:: SET PROBLEM ::
Lay out the lines from the first one through the line containing "click(106, 262)", inclusive, as a Markdown table with the columns Row and Line text. Skip blank lines and leave the pictures out.

Item coordinate data:
━━━━━━━━━━━━━━━━━━━━
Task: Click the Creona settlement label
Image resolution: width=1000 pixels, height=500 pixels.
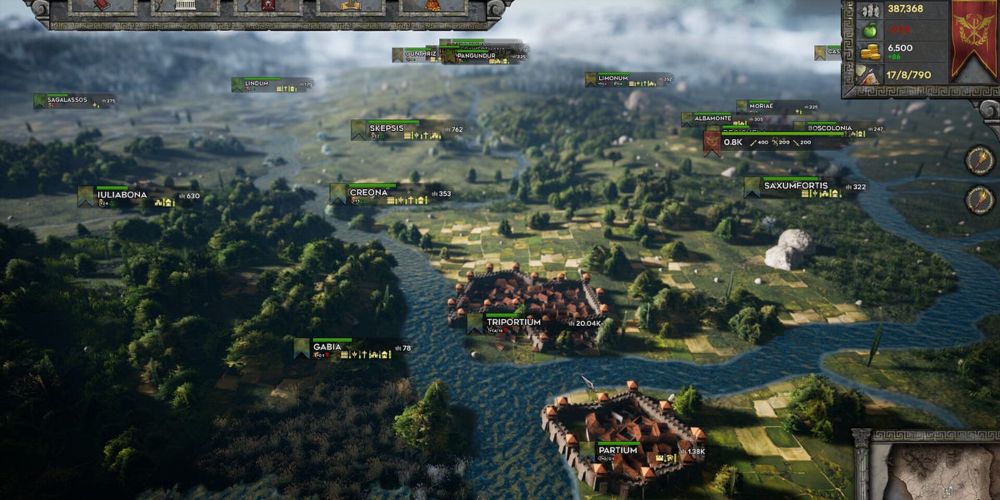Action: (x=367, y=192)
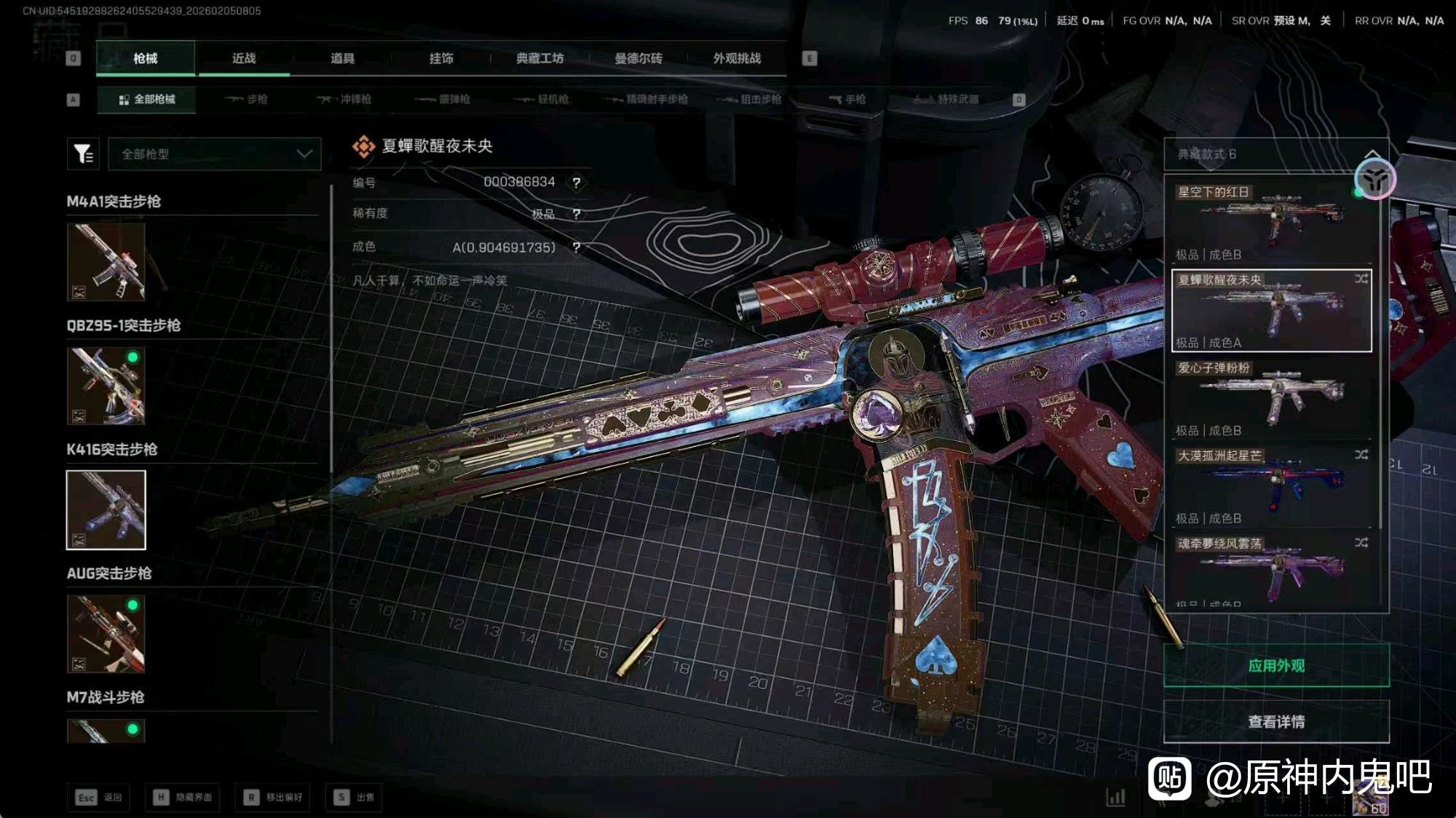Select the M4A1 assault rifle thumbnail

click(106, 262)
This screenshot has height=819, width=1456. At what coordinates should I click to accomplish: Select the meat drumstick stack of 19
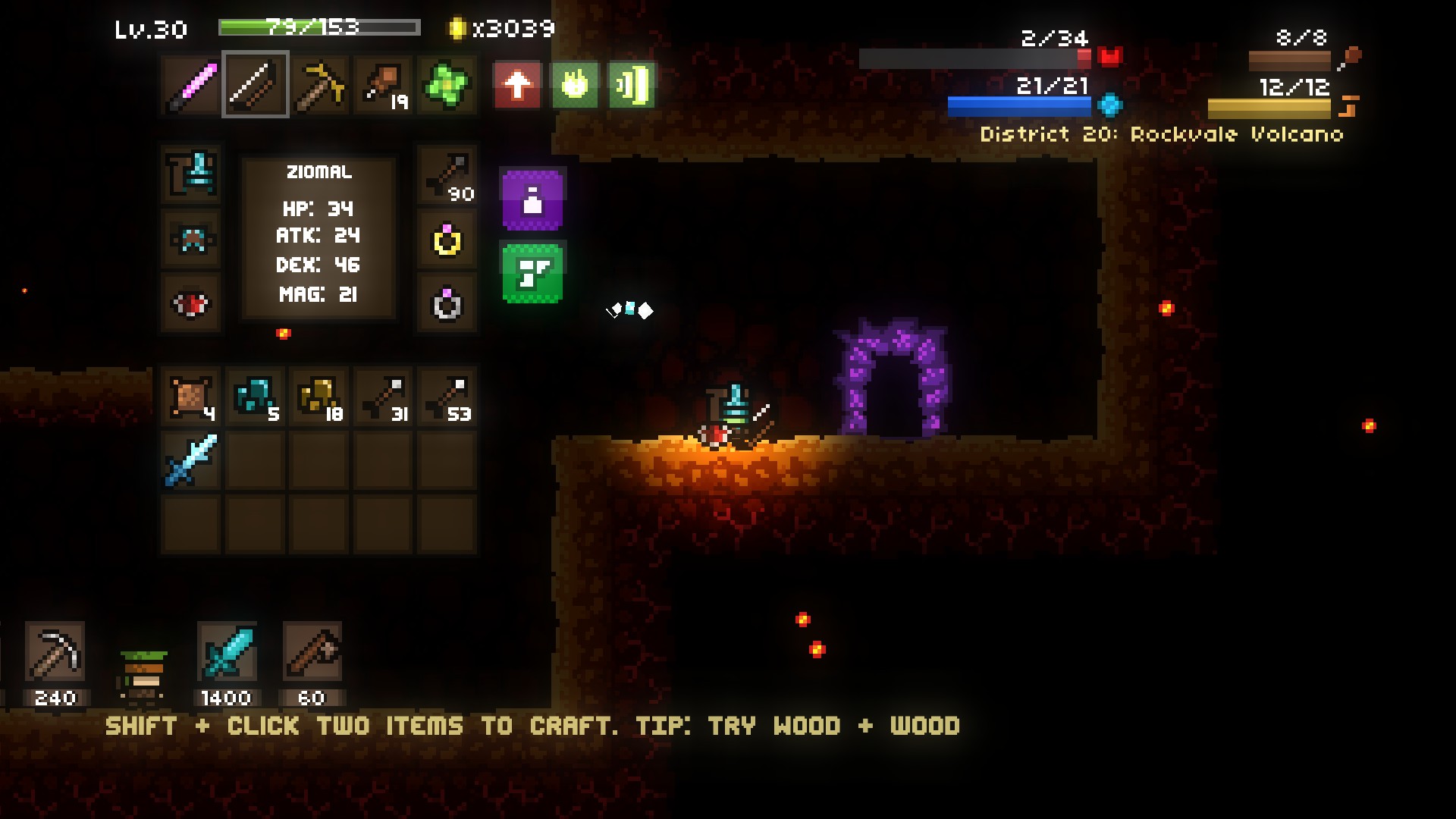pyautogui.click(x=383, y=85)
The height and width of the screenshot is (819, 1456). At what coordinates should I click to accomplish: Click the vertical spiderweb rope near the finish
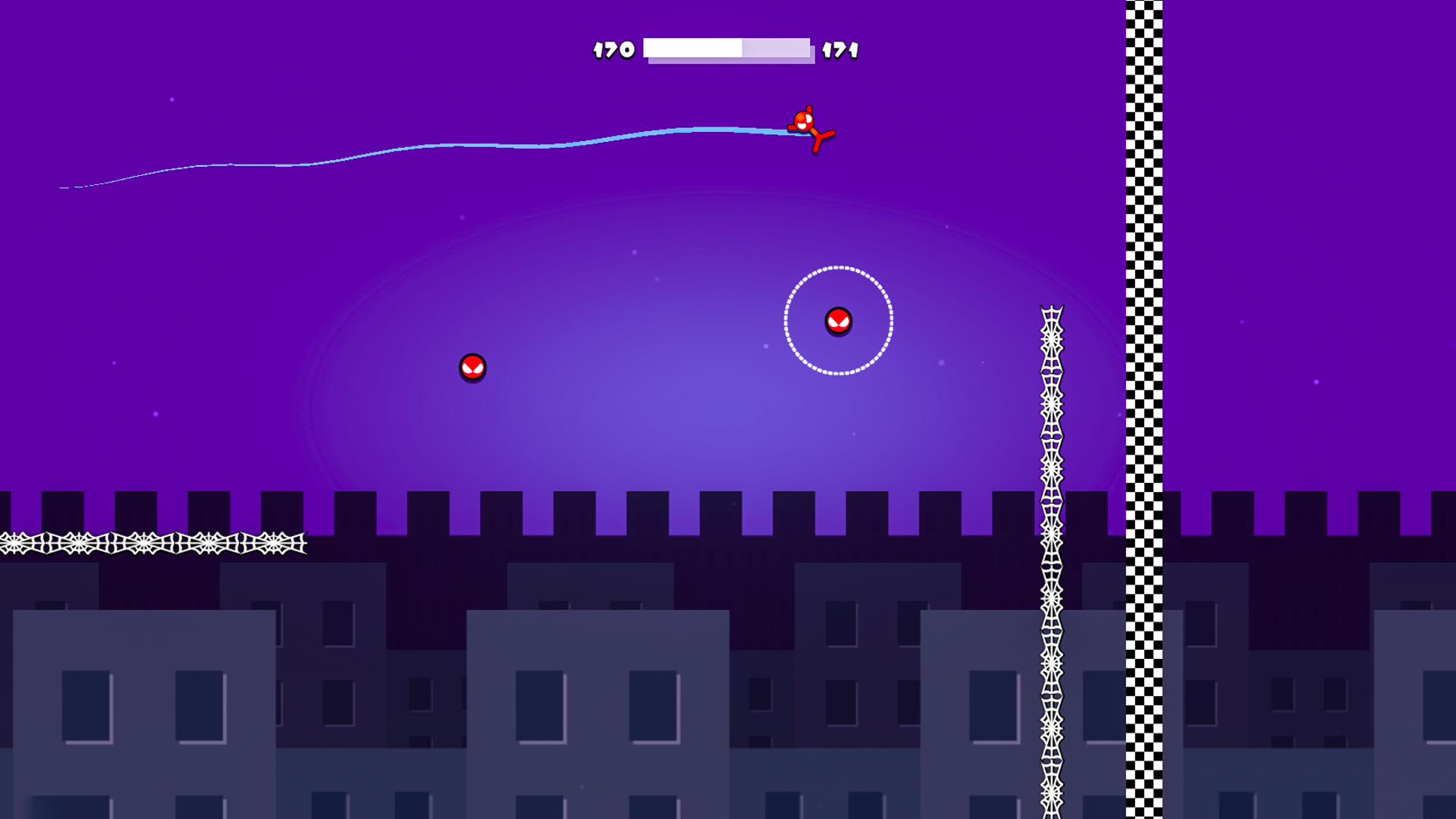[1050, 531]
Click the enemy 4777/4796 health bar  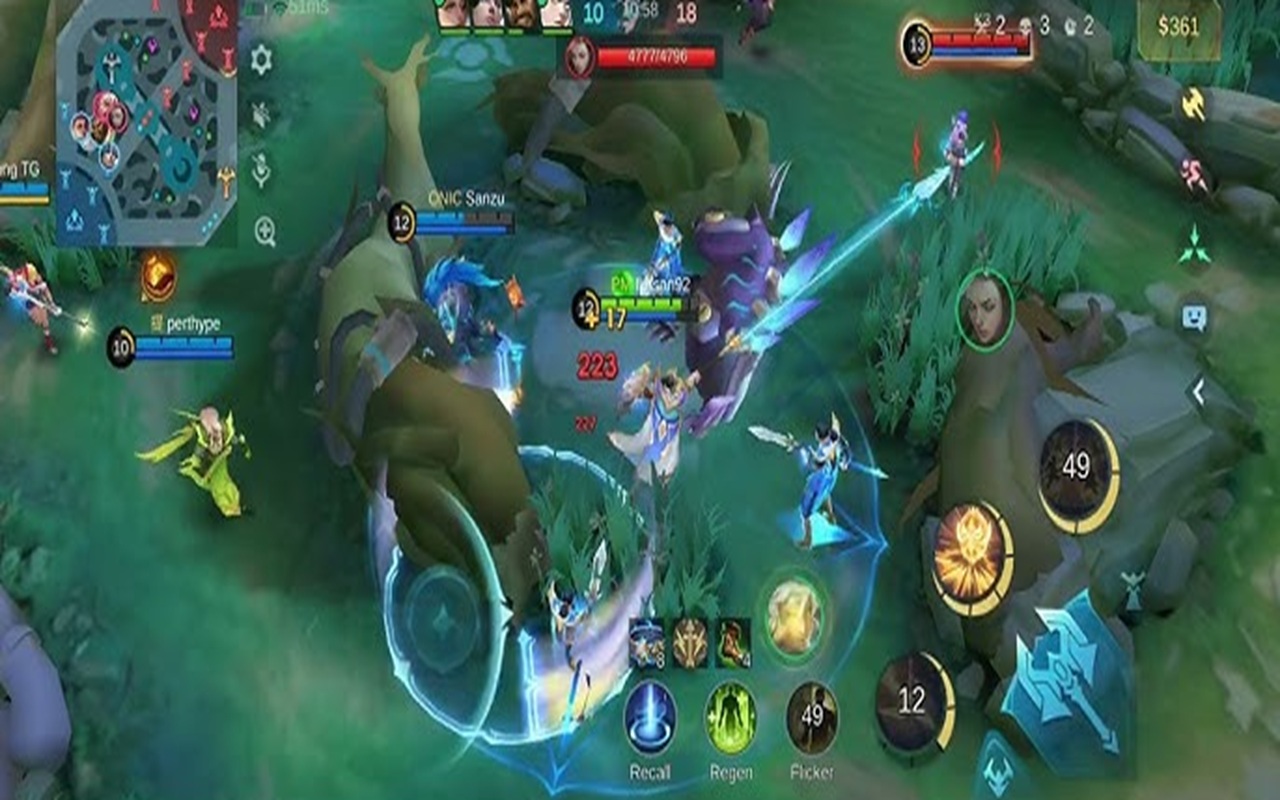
━━━━━━━━━━━━━━━━━━━━
:: ANSWER ::
| Row | Line text |
|---|---|
| 1 | Task: Click the Creona settlement label |
| 2 | Image resolution: width=1000 pixels, height=500 pixels. |
| 3 | Action: (x=367, y=192) |
| 4 | Select the M4A1 assault rifle thumbnail |
| 5 | click(106, 262) |